Dayang set for strong earnings rebound

PETALING JAYA: CGS-CIMB Research is bullish on the prospects of oil and gas services provider Dayang Enterprise Holdings Bhd, driven by its growth potential over the next two years and strong performance of its unit, Perdana Petroleum Bhd.

Perdana Petroleum, a 64%-owned subsidiary of Dayang, reported a strong set of results for the second quarter of the year (2Q23), which saw a return to profitability, on top of a near-tripling of revenue due to higher vessel utilisation.

The research unit said the margin expansion in 2Q23 clearly demonstrated the group’s high operating leverage from improvements in overall vessel utilisation and charter rates.

It also said Dayang is anticipating vessel utilisation rates to improve further to 80% in 3Q23 from 69% in 2Q23, before normalising to approximately 60% in the final three months as the monsoon season sets in.

“Since mid-July, Dayang has also announced a slew of contract extensions for its existing core operations, with unit rates being 20% to 25% higher than those in the initial period for these long-term contracts, which were clinched in 2018,” reported CGS-CIMB Research.

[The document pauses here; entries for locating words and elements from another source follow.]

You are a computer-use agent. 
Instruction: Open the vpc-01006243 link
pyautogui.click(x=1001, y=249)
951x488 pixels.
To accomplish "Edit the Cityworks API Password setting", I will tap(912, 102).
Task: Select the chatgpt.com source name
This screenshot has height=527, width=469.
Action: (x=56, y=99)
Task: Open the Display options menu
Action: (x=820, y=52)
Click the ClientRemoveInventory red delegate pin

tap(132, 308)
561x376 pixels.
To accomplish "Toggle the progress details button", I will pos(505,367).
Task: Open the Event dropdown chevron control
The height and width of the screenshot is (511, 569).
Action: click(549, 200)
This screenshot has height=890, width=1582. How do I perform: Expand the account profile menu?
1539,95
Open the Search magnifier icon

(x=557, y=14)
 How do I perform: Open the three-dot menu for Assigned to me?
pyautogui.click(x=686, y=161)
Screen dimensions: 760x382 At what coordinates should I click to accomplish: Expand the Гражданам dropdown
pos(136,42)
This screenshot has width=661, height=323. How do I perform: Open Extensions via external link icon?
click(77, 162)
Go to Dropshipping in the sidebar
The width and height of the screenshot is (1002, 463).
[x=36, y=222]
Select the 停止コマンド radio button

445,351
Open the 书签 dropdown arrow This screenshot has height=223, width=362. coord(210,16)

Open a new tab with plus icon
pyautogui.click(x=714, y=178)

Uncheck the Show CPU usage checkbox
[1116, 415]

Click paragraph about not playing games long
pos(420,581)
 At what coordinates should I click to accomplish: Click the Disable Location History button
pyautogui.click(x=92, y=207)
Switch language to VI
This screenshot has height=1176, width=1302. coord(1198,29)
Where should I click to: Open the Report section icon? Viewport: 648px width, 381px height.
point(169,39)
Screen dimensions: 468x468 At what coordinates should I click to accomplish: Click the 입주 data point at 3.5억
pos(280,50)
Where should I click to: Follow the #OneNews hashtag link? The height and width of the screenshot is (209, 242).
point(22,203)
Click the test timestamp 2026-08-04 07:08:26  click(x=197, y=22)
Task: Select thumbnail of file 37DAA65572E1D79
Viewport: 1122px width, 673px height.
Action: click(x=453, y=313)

Its outlook for the group is further encouraged by the higher rates that have been locked in, believing that it bodes well for Dayang’s margins moving forward.

Additionally, it said Dayang had submitted bids for the Asset Integrity Backlog Clearance (ABC) tender last month, estimated to be worth RM4bil to RM5bil, with awards slated for the end of this year.

CGS-CIMB Research reported that for the first six months of this year (1H23), subsidiary Perdana Petroleum’s normalised net profit came in at RM17.2mil, swinging over from a loss of RM18.2mil in 1H22.

This was better than the estimated contributions the research outfit imputed into its forecasts for Dayang, given Perdana Petroleum’s sharp turnaround in profitability.

“Following a disappointing 1Q23, Dayang’s earnings look set for a strong rebound from 2Q23 onwards, as the teething issues from a change in contracting strategies by its client have been largely resolved.

“Moreover, execution of its work schedule for the rest of the year appears to be on track, while the interim farm-in from the ABC contract should add incrementally to revenues from August 2023 onwards,” the securities firm projected.

Underpinned by upside potential to earnings from sustained strength in Perdana Petroleum’s operations, a successful tender for the ABC contract and better-than-expected margins for its core operations, CGS-CIMB Research is reiterating its “buy” call on Dayang with a target price of RM1.70.

Risks to the call include possible delays in the rollout of work orders due to vessel shortages, given the current tight supply conditions and prolonged resolution to the change in its client’s contracting strategy.

This, the research house said, could result in weaker-than-expected earnings for the group.